** Begin Source material **

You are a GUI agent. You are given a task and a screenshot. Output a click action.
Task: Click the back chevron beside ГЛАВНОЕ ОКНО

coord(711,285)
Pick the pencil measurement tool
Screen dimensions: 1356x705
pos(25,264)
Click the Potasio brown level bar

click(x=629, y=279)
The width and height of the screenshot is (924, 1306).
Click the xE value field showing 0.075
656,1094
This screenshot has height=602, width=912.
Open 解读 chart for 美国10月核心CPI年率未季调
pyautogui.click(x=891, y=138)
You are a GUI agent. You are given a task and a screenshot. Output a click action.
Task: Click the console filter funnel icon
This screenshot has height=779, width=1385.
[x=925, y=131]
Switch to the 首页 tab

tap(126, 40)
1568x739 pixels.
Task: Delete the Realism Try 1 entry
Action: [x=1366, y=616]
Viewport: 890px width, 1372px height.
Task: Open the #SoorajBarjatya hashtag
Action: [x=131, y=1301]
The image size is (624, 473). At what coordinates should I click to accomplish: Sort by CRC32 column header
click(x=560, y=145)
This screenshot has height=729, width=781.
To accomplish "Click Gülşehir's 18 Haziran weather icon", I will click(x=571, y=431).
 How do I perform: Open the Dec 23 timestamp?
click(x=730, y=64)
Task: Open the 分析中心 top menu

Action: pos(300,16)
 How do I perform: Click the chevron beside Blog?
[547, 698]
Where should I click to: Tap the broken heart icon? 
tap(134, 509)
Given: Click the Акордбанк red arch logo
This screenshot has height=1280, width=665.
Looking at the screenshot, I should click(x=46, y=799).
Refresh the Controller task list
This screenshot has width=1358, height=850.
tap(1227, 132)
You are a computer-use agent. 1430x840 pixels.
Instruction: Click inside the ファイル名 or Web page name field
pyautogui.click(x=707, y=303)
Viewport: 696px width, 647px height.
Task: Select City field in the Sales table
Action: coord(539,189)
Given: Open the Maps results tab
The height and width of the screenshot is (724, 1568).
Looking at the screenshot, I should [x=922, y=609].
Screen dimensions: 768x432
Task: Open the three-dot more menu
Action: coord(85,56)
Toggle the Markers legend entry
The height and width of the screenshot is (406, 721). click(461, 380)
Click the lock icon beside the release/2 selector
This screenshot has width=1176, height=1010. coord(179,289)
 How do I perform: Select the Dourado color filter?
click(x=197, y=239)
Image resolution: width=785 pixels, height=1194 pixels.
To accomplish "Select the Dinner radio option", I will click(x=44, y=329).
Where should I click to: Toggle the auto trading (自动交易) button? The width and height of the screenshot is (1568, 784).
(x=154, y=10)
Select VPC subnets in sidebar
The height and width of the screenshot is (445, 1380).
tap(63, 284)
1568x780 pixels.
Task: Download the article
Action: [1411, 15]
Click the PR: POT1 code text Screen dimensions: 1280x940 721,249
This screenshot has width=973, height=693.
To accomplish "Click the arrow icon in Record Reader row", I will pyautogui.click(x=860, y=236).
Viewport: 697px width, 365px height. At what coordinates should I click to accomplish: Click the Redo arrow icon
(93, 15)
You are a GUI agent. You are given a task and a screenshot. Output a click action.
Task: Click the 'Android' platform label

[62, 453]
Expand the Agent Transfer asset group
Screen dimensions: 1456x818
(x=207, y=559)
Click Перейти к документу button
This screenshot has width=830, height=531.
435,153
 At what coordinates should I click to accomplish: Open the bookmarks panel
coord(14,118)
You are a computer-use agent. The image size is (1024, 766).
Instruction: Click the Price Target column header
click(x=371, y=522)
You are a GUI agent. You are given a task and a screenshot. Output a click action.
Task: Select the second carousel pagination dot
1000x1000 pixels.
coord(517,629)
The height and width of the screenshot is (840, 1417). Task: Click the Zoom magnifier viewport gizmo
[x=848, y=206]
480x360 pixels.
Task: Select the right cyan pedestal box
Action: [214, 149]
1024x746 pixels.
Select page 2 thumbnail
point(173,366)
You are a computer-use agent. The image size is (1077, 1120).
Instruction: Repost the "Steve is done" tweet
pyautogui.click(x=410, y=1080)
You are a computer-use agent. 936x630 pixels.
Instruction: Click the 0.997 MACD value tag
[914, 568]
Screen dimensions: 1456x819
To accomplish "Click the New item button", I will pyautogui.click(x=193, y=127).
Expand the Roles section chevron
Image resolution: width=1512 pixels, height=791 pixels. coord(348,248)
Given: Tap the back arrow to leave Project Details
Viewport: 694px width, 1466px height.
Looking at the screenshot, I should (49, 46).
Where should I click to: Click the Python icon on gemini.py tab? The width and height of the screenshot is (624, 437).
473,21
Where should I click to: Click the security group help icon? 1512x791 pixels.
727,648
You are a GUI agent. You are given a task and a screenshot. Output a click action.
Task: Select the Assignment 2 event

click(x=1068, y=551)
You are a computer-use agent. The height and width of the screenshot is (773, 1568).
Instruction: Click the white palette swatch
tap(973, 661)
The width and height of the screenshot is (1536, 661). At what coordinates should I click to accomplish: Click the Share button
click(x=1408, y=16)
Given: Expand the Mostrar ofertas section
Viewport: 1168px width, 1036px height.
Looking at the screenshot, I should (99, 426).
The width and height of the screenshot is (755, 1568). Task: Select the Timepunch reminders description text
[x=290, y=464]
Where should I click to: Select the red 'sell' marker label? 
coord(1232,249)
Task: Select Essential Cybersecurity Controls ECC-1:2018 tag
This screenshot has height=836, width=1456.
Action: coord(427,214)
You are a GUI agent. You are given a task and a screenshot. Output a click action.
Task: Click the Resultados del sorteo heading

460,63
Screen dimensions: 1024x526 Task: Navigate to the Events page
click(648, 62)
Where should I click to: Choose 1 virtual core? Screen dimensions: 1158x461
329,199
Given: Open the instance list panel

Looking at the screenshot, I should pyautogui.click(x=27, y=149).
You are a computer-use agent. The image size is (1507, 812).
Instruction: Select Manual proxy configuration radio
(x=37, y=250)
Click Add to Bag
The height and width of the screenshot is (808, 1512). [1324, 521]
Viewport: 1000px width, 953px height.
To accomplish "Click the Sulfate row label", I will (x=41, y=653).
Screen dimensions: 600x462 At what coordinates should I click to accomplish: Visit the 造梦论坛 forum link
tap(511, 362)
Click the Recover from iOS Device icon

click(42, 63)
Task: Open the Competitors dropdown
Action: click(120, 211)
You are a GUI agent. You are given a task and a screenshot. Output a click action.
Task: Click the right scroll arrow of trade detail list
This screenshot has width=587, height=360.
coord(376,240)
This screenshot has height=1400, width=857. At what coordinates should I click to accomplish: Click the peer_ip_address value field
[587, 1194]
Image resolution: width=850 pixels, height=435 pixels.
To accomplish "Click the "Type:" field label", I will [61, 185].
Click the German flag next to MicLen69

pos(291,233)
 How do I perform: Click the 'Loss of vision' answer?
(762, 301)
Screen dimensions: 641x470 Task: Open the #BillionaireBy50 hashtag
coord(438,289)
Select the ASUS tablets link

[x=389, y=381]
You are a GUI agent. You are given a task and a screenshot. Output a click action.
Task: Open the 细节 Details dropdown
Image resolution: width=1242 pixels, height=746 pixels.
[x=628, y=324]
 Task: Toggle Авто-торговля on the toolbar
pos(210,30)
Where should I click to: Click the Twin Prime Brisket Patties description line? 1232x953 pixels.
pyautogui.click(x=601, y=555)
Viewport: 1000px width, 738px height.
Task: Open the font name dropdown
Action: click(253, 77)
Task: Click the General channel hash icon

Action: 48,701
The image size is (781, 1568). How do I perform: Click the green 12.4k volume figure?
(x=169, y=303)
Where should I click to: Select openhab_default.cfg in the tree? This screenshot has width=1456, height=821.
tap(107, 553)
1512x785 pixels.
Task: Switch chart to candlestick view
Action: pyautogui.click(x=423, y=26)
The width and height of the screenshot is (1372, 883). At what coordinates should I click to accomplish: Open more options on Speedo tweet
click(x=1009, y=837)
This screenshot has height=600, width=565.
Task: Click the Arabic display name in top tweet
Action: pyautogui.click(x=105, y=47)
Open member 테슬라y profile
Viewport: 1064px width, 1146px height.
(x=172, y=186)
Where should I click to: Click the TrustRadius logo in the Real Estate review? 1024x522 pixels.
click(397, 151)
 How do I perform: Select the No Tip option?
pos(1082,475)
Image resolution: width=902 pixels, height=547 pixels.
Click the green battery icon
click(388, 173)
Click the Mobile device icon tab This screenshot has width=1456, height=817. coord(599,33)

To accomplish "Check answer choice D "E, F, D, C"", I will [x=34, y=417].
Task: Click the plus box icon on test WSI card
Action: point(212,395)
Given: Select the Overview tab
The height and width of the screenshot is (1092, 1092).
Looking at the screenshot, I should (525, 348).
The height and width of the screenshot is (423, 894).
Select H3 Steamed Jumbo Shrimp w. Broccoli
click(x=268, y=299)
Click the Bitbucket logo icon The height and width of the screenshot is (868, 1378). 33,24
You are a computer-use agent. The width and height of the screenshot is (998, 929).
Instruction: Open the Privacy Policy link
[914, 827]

** End Source material **

Please lay out the lines from the start of the rows through the line containing "click(x=629, y=279)", inclusive, as a Markdown table with the columns Line No. and Content, skipping blank lines.

** Task result **
| Line No. | Content |
|---|---|
| 1 | You are a GUI agent. You are given a task and a screenshot. Output a click action. |
| 2 | Task: Click the back chevron beside ГЛАВНОЕ ОКНО |
| 3 | coord(711,285) |
| 4 | Pick the pencil measurement tool |
| 5 | Screen dimensions: 1356x705 |
| 6 | pos(25,264) |
| 7 | Click the Potasio brown level bar |
| 8 | click(x=629, y=279) |